» **Exercise details**:
Return each line below that contains the string "icon", copied in full. Treat case as significant.

» **Record set**:
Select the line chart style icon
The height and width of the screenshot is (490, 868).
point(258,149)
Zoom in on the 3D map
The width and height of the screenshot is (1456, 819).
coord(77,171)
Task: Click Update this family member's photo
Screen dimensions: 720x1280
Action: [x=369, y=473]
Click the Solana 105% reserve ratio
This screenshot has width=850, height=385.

...

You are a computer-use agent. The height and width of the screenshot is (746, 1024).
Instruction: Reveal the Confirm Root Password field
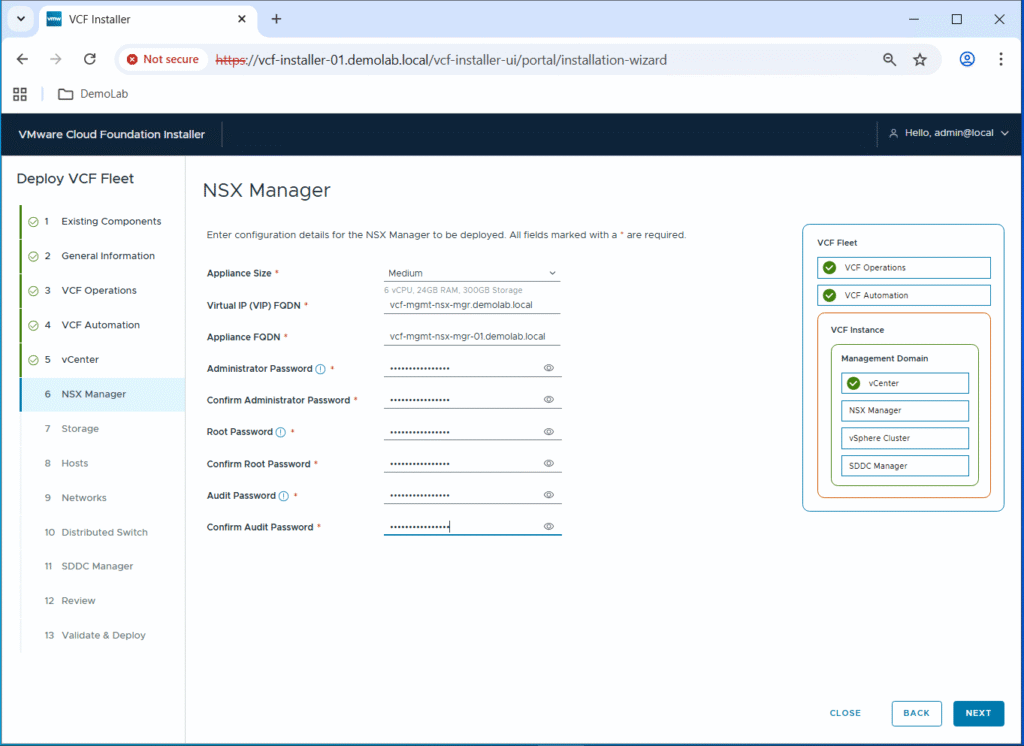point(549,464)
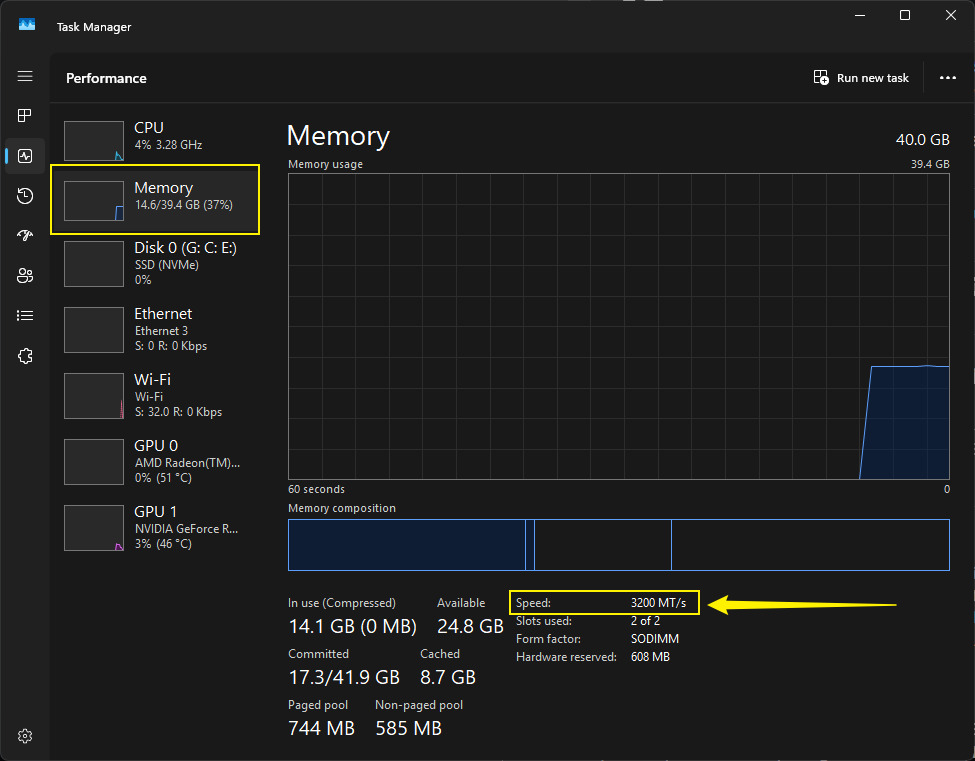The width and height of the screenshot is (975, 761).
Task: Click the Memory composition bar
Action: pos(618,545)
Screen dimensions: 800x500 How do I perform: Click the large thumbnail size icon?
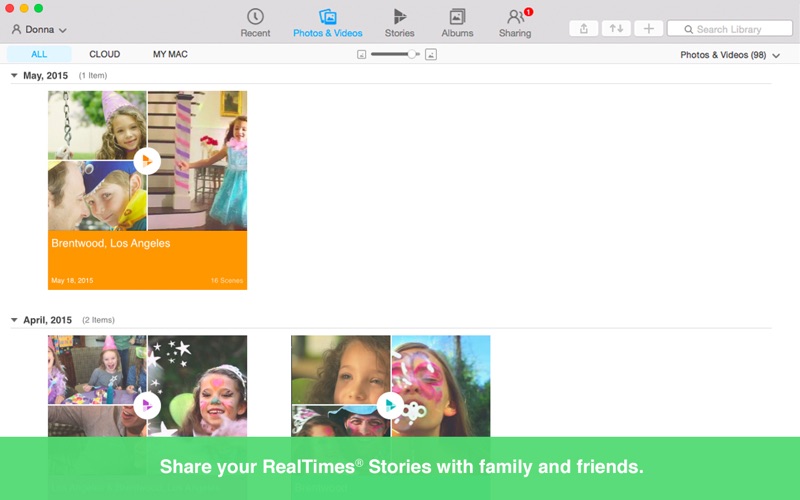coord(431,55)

==

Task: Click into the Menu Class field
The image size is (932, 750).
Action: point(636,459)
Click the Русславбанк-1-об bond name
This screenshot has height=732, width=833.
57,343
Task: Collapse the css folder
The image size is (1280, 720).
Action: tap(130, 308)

» **Reply to the exercise**:
Select the line chart style icon
Screen dimensions: 800x500 How do I perform: Click the large thumbnail size icon?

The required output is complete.